= Aim of the exercise =
Reproduce the passage on radiation and cancer risk word for word, from "The implications for" to "break chemical bonds....".

==== Exercise text ====

The implications for exposure to Fukushima radiation are obvious. Cancers are going to result in higher numbers than predicted by the ICRP model.

Schmidt CW 2012. CT Scans: Balancing Health Risks and Medical Benefits. Environ Health Perspect 120:a118-a121. http://dx.doi.org/10.1289/ehp.120-a118

"CT scanners emit X rays. Different tissue types absorb X rays in varying amounts, and the resulting contrasts provide detailed images of anatomy and disease. Absorbed radiation can break chemical bonds in tissues, liberating charged ions (hence the term “ionizing radiation”) that can damage DNA and produce cancer should cells be unable to repair themselves. Nonionizing radiation—lower-energy radiofrequency waves such as those emitted by microwave ovens and cell phones—doesn’t break chemical bonds....

...The dominant risk assessment model appears in a 2006 report from the National Research Council’s Biological Effects of Ionizing Radiation (BEIR) subcommittee.6 The BEIR VII model postulates there is no safe level of ionizing radiation exposure; carcinogenic effects are assumed to follow a linear dose response, meaning even the smallest exposure carries some level of cancer risk. The BEIR VII model generates so-called lifetime attributable risk (LAR) factors, which estimate the likelihood of cancer in hypothetical individuals as a function of dose. Multiplying the LAR by the number of people exposed to a given dose yields an estimate of expected cancers from that exposure in the population....

==== Available data ====

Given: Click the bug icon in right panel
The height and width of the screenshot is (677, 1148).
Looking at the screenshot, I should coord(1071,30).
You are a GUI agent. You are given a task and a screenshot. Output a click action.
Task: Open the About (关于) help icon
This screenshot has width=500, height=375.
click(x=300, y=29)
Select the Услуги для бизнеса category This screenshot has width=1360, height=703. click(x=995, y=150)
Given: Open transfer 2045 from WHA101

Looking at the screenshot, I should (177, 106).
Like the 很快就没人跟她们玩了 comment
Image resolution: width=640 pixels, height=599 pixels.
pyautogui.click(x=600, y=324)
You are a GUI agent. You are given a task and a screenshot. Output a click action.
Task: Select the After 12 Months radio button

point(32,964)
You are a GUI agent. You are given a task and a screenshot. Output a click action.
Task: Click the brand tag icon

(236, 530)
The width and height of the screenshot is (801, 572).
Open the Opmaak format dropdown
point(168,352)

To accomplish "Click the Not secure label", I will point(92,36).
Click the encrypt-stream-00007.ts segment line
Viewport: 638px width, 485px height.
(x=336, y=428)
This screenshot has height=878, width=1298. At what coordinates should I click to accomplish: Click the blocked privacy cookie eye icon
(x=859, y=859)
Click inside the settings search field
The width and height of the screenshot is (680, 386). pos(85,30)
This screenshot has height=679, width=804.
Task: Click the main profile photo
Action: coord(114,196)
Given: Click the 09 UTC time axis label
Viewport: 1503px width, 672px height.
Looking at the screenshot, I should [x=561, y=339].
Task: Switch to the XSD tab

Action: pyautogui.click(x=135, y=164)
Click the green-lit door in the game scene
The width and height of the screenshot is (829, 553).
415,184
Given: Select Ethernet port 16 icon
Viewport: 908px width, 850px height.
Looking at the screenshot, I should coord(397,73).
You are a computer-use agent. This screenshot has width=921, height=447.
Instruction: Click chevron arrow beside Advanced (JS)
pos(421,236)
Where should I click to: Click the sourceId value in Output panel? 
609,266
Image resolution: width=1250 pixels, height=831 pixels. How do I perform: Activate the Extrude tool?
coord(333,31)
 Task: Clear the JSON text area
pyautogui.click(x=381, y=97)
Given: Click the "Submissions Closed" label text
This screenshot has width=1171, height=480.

====

= Answer space =
The implications for exposure to Fukushima radiation are obvious. Cancers are going to result in higher numbers than predicted by the ICRP model.

Schmidt CW 2012. CT Scans: Balancing Health Risks and Medical Benefits. Environ Health Perspect 120:a118-a121. http://dx.doi.org/10.1289/ehp.120-a118

"CT scanners emit X rays. Different tissue types absorb X rays in varying amounts, and the resulting contrasts provide detailed images of anatomy and disease. Absorbed radiation can break chemical bonds in tissues, liberating charged ions (hence the term “ionizing radiation”) that can damage DNA and produce cancer should cells be unable to repair themselves. Nonionizing radiation—lower-energy radiofrequency waves such as those emitted by microwave ovens and cell phones—doesn’t break chemical bonds....